You teach about music business as well as percussion. What do students need to know about the music business?

First, and perhaps foremost, there is more to the music industry than performance. That gets the most attention because it is the most public, but a short list of music careers also includes music publishing, law, management, marketing, engineering, production, teaching, songwriting (which doesn’t necessarily include performance), therapy, concert promotion, instrument and equipment manufacturing, etc. There are a lot of ways to have a career in music that aren’t any less valid than a career as a performer. Students should keep their minds and options open to all of the possibilities.

 

How did it feel to be nominated for an Emmy?

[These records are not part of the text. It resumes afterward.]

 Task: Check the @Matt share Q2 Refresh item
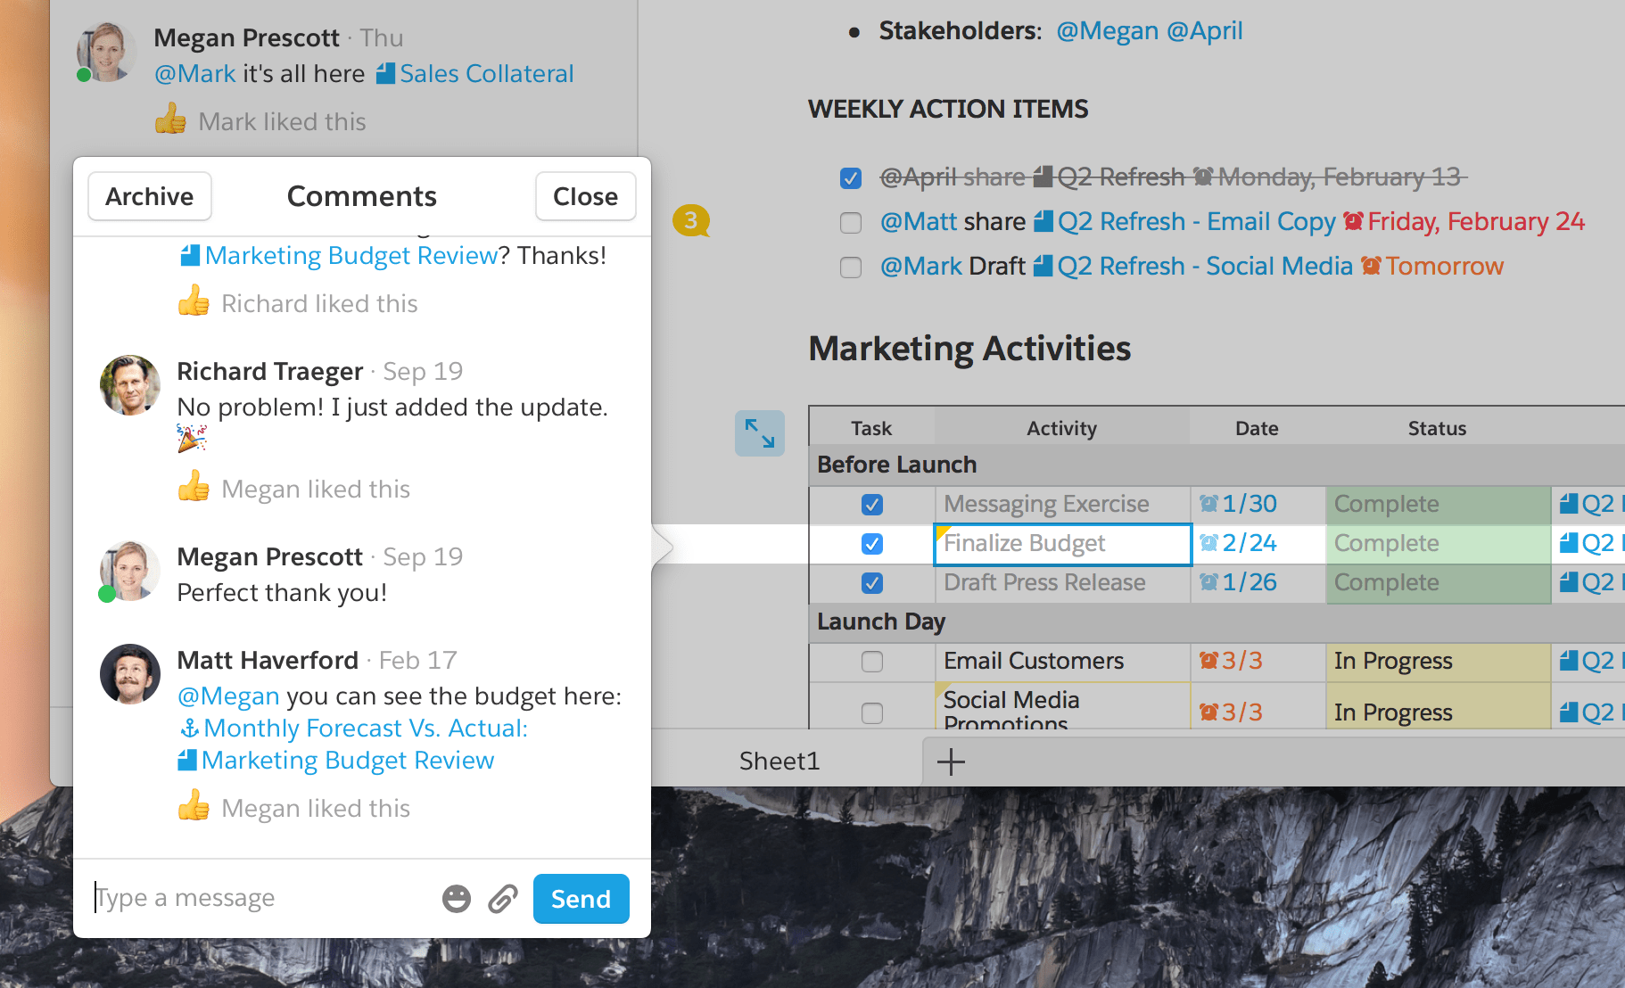[x=851, y=223]
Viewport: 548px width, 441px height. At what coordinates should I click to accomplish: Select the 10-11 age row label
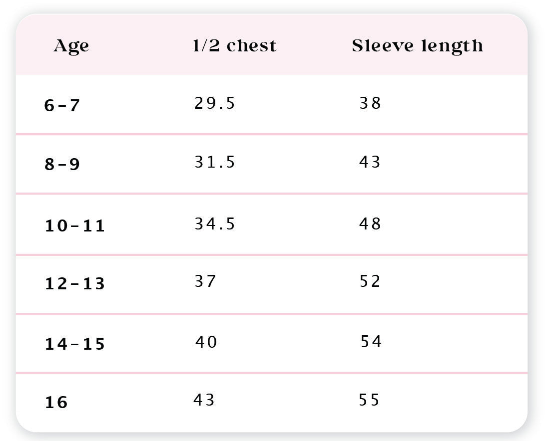(x=75, y=226)
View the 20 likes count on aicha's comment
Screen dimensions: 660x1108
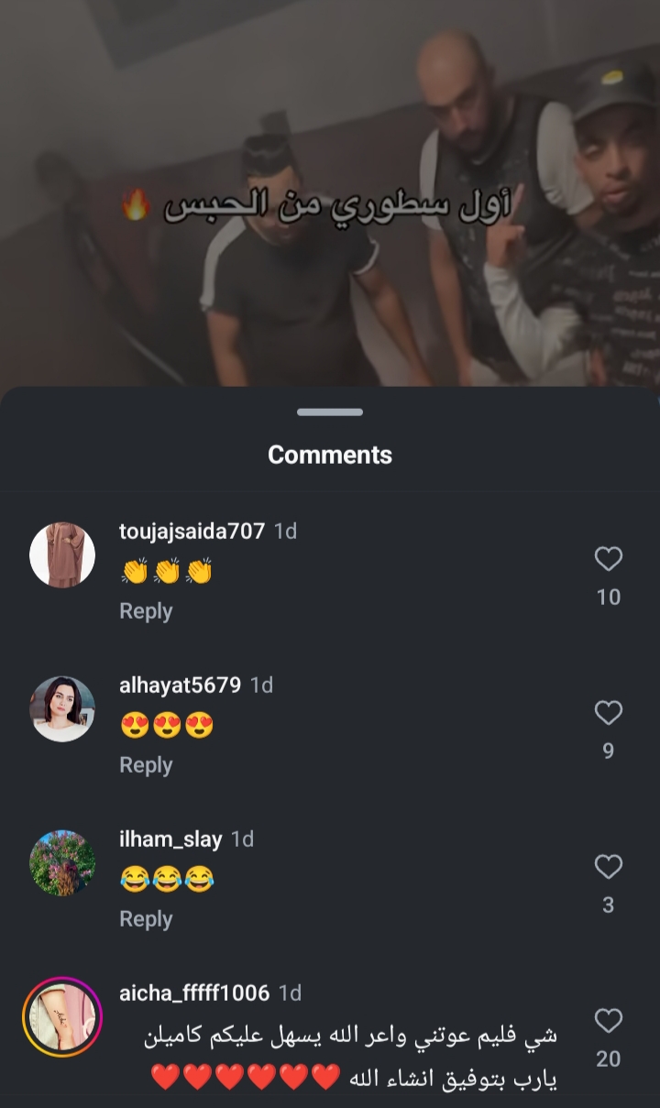coord(609,1059)
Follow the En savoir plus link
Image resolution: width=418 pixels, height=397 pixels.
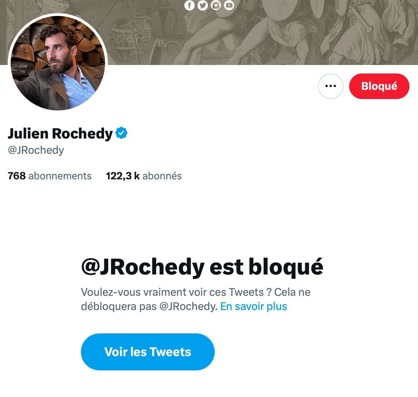(x=253, y=306)
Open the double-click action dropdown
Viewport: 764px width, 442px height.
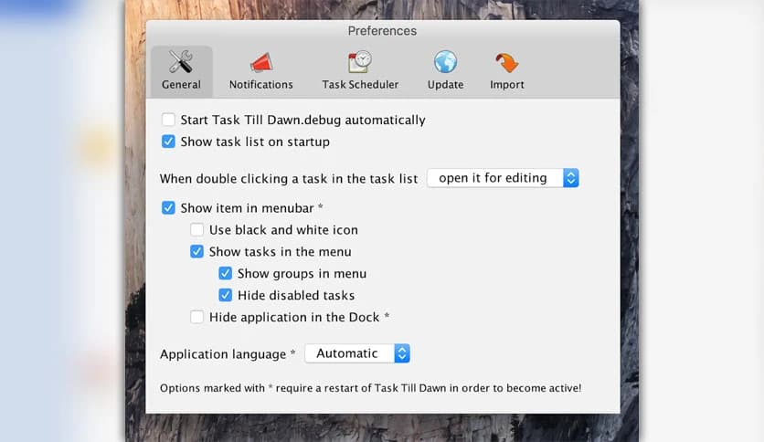coord(503,178)
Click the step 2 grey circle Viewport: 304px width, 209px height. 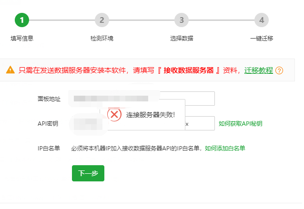(x=102, y=20)
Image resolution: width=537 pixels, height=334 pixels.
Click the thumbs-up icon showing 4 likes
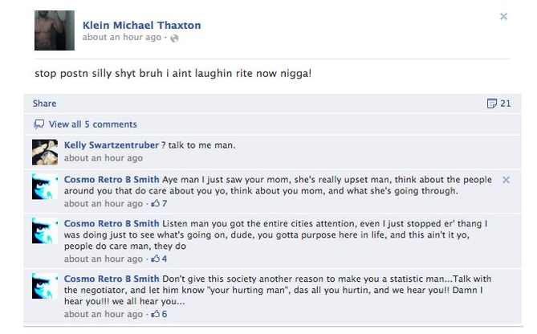(156, 259)
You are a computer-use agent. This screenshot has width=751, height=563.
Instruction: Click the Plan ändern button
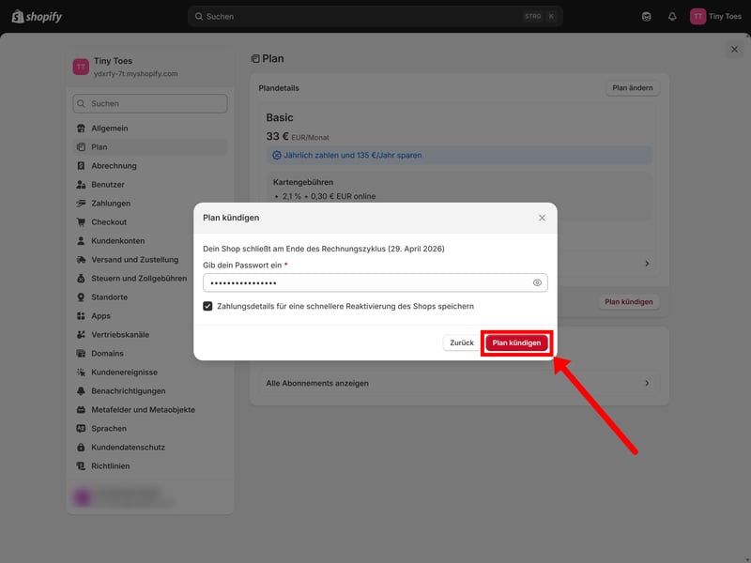632,88
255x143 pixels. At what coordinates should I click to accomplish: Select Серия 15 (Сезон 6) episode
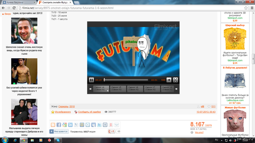tap(118, 89)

This reinforces my answer about critical knowledge of the entertainment/music industry: I was fortunate enough to be a part of a really amazing team effort that helped the project succeed well beyond my expectation. I was hired to compose and record drums and marching percussion for a musical feature on a children’s program called “Ruby’s Studio” by the Mother Company in Los Angeles. The person who hired me is Christian Moder, a television and film composer who lives in Chicago. He has degrees in film scoring and composition and has composed music for McDonald’s, Toyota, Nickelodeon and others. We have worked together on several projects in the past few years. I recorded my part at WSSU and emailed the files to Christian.

 

At the time, “Ruby’s Studio” was a direct-to-DVD program. It has since begun airing on PBS stations, is streaming on Netflix and Amazon Prime, and was nominated for an Emmy. It is an honor to have been a contributor to a project that was recognized by such a prestigious nomination. Additionally, it is particularly special that it was a project with Christian because he is a musician I have respected for a very long time. I am the same age as his younger sister and we grew up in the same neighborhood. It’s always a real treat to work with him. I am incredibly proud of him.

 

How has WSSU evolved over the last 11 years since you joined the faculty?

I am very proud to be on the faculty at WSSU. The leadership has been very supportive of accomplishments, ideas, and professional development. There is a tremendous energy on campus right now due to the fact that we are providing an environment that is facilitating the development of graduates who will be positive influences in their professional and personal circles in ways that we, as faculty and staff, are not able to imagine. I believe a lot of the credit has to be given to the fantastic student success efforts that have been implemented as well as the degree to which high impact teaching practices have been woven into a Liberal Arts philosophy. These are exciting times at WSSU!

 

What are some of your future aspirations?

I recently accepted the offer to serve as Chair of the Department of Liberal Studies which includes African and African-American Studies, Humanities, Interdisciplinary Studies, Philosophy, and Religion while continuing to teach courses in the Department of Music. This has been very rewarding. I hope to continue serving in some leadership capacity whether that is as Department Chair, Dean/Associate Dean, or some other role. I enjoy helping faculty and staff develop and implement their goals and then seeing the ways students benefit from them.

 

As a musician, I hope to be able to teach in some capacity. I will never fall out of love with that. I will also continue to record projects for different producers and artists, write articles and books that further the historical knowledge and pedagogy of percussion, and serve the community through workshops and master classes at schools and centers.